One Hour with Mondo Beyondo's Superhero Andrea Scher

When I first heard about Superhero necklaces I thought to myself: takes some guts to call your company "Superhero" anything. Then I received my first Superhero necklace from the Kirtsy girls. It was a magical moment. And I never again questioned the use of the term superhero. Each time I wear it I get this joyful, superhero-y feeling. If someone is a superhero because she has the daring and audacity to show up and live life to its fullest, Andrea is a superhero.
This is the scene. She visits my place in Boulder. We spend one hour sitting on zafu with our notebooks in our laps, taking notes and drinking coffees. We talk about Mondo Beyondo - her new course with Jen Lemen about living your dreams out loud (the next open registration date is in January. Of course the thing is going gangbusters. Of course you're going to go click over and see why you're going to want to sign up). We talk about scaling heart - how do you take something handmade and heart-centered and scale it to large batches? Can/should you?

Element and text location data
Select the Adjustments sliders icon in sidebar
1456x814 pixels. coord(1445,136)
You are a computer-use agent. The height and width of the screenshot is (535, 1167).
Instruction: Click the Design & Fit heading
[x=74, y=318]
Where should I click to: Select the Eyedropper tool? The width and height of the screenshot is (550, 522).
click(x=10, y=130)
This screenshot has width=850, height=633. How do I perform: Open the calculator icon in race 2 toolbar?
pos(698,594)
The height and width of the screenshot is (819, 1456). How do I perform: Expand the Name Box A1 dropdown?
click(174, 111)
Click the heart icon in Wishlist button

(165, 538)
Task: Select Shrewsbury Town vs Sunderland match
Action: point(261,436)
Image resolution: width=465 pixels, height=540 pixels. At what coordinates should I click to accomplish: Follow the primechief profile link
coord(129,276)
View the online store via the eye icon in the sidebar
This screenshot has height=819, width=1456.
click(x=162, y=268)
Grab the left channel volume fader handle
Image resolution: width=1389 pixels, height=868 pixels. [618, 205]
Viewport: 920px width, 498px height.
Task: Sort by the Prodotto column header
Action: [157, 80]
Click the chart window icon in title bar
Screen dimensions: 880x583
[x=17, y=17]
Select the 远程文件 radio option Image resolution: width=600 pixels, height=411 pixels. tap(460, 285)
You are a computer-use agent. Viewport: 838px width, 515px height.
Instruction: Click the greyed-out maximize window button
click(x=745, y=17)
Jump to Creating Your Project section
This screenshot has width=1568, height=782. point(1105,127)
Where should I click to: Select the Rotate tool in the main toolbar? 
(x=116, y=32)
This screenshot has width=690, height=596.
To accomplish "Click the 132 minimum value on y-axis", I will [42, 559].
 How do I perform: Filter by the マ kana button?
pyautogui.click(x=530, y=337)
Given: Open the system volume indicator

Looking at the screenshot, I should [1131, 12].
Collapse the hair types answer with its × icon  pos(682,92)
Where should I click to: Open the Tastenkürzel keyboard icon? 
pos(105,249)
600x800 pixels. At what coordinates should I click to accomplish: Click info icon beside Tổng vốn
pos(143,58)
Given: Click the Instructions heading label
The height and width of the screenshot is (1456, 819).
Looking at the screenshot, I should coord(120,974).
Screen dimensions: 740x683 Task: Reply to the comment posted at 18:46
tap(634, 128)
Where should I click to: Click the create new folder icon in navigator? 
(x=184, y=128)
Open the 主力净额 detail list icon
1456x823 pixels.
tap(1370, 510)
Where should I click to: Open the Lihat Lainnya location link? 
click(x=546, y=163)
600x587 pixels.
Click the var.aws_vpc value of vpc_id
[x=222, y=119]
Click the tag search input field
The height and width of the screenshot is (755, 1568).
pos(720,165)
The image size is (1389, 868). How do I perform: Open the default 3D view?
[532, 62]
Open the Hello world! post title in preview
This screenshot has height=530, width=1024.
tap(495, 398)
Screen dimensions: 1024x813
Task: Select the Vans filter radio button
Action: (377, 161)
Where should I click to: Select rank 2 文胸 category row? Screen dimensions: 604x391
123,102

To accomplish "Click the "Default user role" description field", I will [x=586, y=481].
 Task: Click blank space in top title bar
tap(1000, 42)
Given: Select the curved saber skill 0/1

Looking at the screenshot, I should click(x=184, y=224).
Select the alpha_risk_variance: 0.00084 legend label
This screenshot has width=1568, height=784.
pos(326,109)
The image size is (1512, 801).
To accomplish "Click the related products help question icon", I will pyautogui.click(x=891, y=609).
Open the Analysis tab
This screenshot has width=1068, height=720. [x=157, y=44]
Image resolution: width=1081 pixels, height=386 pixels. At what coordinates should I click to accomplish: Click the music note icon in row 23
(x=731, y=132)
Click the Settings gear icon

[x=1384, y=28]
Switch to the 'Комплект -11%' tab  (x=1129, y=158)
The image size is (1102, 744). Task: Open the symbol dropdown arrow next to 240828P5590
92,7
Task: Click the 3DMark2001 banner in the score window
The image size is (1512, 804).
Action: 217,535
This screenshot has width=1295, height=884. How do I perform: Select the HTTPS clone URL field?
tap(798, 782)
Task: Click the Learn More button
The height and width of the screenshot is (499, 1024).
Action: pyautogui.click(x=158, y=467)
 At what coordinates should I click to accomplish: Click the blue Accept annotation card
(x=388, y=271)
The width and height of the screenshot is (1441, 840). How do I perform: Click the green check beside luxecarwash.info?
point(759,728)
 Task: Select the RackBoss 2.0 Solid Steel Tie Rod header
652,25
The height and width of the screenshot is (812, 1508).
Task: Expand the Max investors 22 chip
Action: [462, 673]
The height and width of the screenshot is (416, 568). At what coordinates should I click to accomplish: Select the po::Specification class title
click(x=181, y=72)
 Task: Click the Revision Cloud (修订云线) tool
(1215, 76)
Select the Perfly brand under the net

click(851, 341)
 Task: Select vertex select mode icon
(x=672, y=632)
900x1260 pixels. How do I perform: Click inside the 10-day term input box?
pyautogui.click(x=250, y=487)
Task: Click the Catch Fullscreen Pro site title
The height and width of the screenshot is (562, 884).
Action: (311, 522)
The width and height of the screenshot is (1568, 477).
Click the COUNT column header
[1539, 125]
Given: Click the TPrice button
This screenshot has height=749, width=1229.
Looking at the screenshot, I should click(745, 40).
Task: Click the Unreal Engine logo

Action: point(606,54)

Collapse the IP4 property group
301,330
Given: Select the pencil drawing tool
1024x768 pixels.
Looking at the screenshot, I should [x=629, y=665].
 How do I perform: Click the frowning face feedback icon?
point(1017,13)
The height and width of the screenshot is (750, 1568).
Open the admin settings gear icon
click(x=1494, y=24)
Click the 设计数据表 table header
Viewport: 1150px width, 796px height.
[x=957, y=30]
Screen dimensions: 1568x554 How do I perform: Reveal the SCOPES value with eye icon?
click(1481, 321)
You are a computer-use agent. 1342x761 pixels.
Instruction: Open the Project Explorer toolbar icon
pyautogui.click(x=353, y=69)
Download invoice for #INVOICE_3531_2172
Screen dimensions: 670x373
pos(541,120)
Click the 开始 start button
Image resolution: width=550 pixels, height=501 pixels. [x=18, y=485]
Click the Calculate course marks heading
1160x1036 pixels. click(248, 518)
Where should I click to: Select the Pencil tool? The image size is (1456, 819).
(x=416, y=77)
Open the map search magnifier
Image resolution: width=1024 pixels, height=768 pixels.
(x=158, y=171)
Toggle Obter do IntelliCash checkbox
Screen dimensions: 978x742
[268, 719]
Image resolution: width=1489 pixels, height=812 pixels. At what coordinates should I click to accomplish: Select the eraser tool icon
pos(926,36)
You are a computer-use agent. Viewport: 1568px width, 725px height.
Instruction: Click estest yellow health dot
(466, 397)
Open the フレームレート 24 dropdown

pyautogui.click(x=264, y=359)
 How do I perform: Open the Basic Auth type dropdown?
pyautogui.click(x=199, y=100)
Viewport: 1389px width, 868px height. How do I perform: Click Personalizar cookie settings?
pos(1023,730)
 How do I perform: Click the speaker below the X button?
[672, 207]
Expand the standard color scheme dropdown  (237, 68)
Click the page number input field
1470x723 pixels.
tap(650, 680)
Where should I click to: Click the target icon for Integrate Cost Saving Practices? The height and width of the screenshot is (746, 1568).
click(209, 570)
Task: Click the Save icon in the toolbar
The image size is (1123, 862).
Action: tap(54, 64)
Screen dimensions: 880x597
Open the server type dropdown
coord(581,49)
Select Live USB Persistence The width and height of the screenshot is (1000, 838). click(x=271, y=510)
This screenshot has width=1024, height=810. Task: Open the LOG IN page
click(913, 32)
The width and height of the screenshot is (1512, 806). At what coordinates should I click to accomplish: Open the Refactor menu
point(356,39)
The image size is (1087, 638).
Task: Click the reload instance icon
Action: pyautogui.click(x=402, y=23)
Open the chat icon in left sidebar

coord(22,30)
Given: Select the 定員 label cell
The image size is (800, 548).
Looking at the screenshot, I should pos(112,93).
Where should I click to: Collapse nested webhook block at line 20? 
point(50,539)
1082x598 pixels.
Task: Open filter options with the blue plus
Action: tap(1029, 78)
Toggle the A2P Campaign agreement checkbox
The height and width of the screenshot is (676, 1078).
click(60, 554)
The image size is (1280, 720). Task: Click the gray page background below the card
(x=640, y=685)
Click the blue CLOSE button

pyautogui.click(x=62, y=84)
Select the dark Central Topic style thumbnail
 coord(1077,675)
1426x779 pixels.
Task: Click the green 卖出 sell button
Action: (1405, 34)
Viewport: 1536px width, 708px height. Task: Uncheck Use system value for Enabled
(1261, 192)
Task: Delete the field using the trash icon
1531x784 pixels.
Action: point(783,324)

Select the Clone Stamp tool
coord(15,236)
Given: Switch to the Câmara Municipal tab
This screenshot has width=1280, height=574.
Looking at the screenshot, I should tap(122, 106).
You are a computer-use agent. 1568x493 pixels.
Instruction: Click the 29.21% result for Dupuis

__Problems__:
**1.** According to the post about Andrea Scher, why did the writer stop questioning the use of the word "superhero"?
**2.** Condense the paragraph of the post about Andrea Scher that begins "This is the scene." into a short list that keeps its main facts.
**3.** From the post about Andrea Scher, repeat word for word the part that opens with the words containing "When I first" and closes with "is a superhero.".

__Task-by-task outputs__:
**1.** The writer stopped questioning it after receiving a first Superhero necklace from the Kirtsy girls. That was a magical moment, and wearing the necklace brings a joyful, superhero-y feeling every time.

**2.**
- Andrea visits the writer's place in Boulder.
- For one hour they sit on zafu with notebooks, taking notes and drinking coffee.
- They discuss Mondo Beyondo, her new course with Jen Lemen about living your dreams out loud. The next open registration date is in January, and the course is doing very well.
- They discuss scaling heart: whether and how something handmade and heart-centered can be scaled to large batches.

**3.**
When I first heard about Superhero necklaces I thought to myself: takes some guts to call your company "Superhero" anything. Then I received my first Superhero necklace from the Kirtsy girls. It was a magical moment. And I never again questioned the use of the term superhero. Each time I wear it I get this joyful, superhero-y feeling. If someone is a superhero because she has the daring and audacity to show up and live life to its fullest, Andrea is a superhero.